GEOG 583
Geospatial System Analysis and Design

Open Data Standards

Why Choose Open Data Standards?

Most open source geospatial projects are heavily invested in implementing open standards. In general, this means Open Geospatial Consortium (OGC) standards. The Open Geospatial Consortium was founded in 1994 in response to pent-up demand in the government and industry to solve the issue of spatial data sharing and interoperability. Back then, spatial data tended to be stored in proprietary formats, often giving specific GIS vendors a competitive advantage. In the 1980s and early 1990s, the process of reformatting or translating spatial data required time-consuming, expensive custom add-ons, typically from the original vendor of the system. 

Some of the key OGC standards are briefly outlined here:

  • Simple Feature - this is one of the OGC's earliest standards. It defines what a geographic feature is (at a minimum a point, line or polygon) and then sets out a common format for text and binary representations of geographic features. The "simple" refers to the lack of topology in the data structure, often called spaghetti data. This standard promotes interoperability as, if one program exports its data in either Well Known Text (WKT) or Well Known Binary (WKB), then it is easy for another program to read in the same data and know what it means.
  • Geographic Markup Language (GML) is an extension of XML schema (or grammar) for the expression of geographical features. It is used as an interoperability format for features that are too complex to express using the Simple feature standard. It is used particularly by Web Feature Service (WFS).
  • KML - was developed as a competitor to the OGC's GML, but it is now one of the more well known of the OGC's standards. It was originally developed by Keyhole (that's the K) and then popularized by Google's Google Earth application.

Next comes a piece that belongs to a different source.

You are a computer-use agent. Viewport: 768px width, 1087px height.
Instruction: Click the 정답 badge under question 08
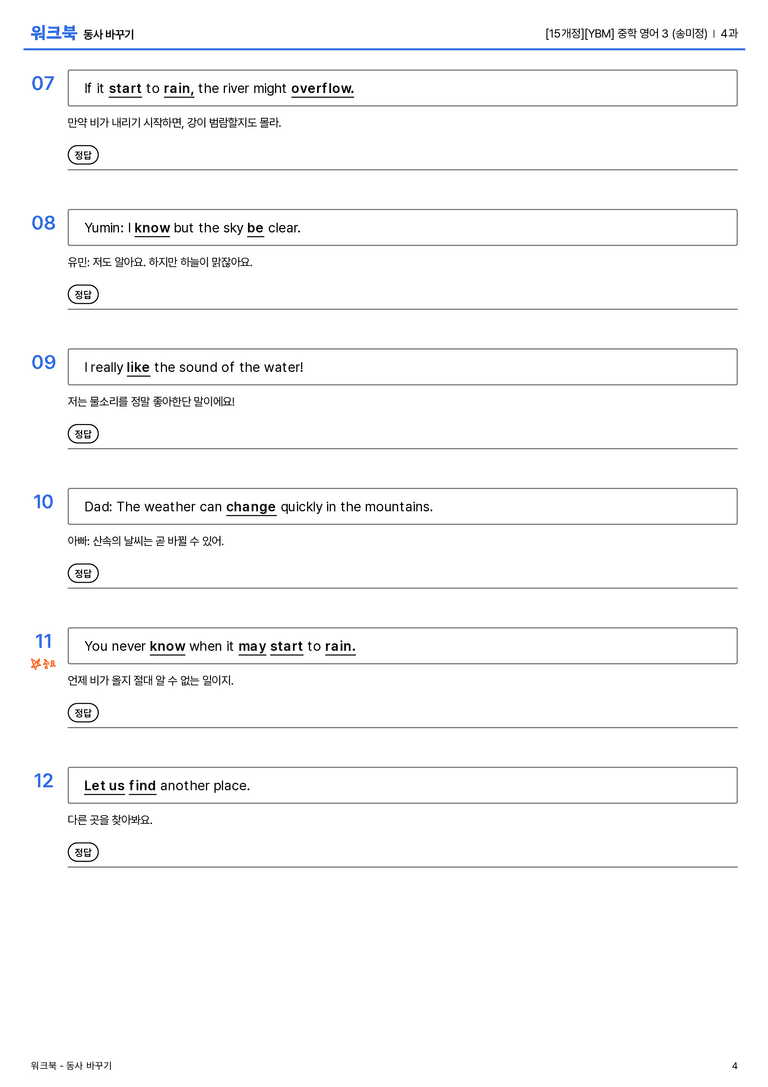[83, 294]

It was donated to the OGC in 2007 to be developed as an open standard for 2 and 3D map annotation.
  • UML - This is an open and standardized way of representing programming and modeling entities, their properties and their relationships, and formulating their parameters and actions. It can be used to diagram out a programming task and some types of the software can write part of the code. It is related to Esri Model Builder and to their Model Diagrams e.g. Esri Biodiversity Conservation.
  • Web Mapping Service (WMS) - WMS was one of the first OGC standards and set the basis for all web mapping for many years.
  • Web Feature Service (WFS) - this is the standard that a service has to conform to if you want to serve geographic features over the web.
  • Web Coverage Service (WCS) - the WCS standard defines an interface and operations to access geographic coverages (rasters) over the web.
Screenshot showing types of Open Geospatial Consortium standards & their relationships to 1 another. Click on link below to explore website
OGC's interactive overview. Browse their options.

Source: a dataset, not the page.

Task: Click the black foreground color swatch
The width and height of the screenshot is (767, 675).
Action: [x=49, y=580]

Another very important open(-ish) format is the shapefile! One of the reasons for the wild popularity of shapefiles is that Esri released the specification as an open document; you can read the technical description of the shapefile here. Esri places no restrictions on other organizations implementing shapefile readers or writers. It's likely that if they had made it a closed format, it would never have become the de facto standard for vector geospatial data.

Standards & Avoiding Vendor Lock-In

Vendor lock-in occurs when a proprietary data structure is no longer supported. This can happen in both open source and licensed software. However, the use of open standards may help minimize this problem (if not alleviate it completely). Migrating data to different applications is usually easier when the data structures are open and fully understood. Translation tools can be built, or may already be available. Platforms like FME by Safe Software are designed explicitly to facilitate this sort of data migration and interoperability. However, when a data structure is not documented, then data can end up locked-in, and may not be retrievable without considerable time and expense associated with custom programming a workaround. A best practice then is to design a GISystem to take advantage of open data standards from the start, and to know which translational tools exist before you commit to your system design assumptions. Open source can suffer from a type of lock-in, too, especially if the code isn't fully documented.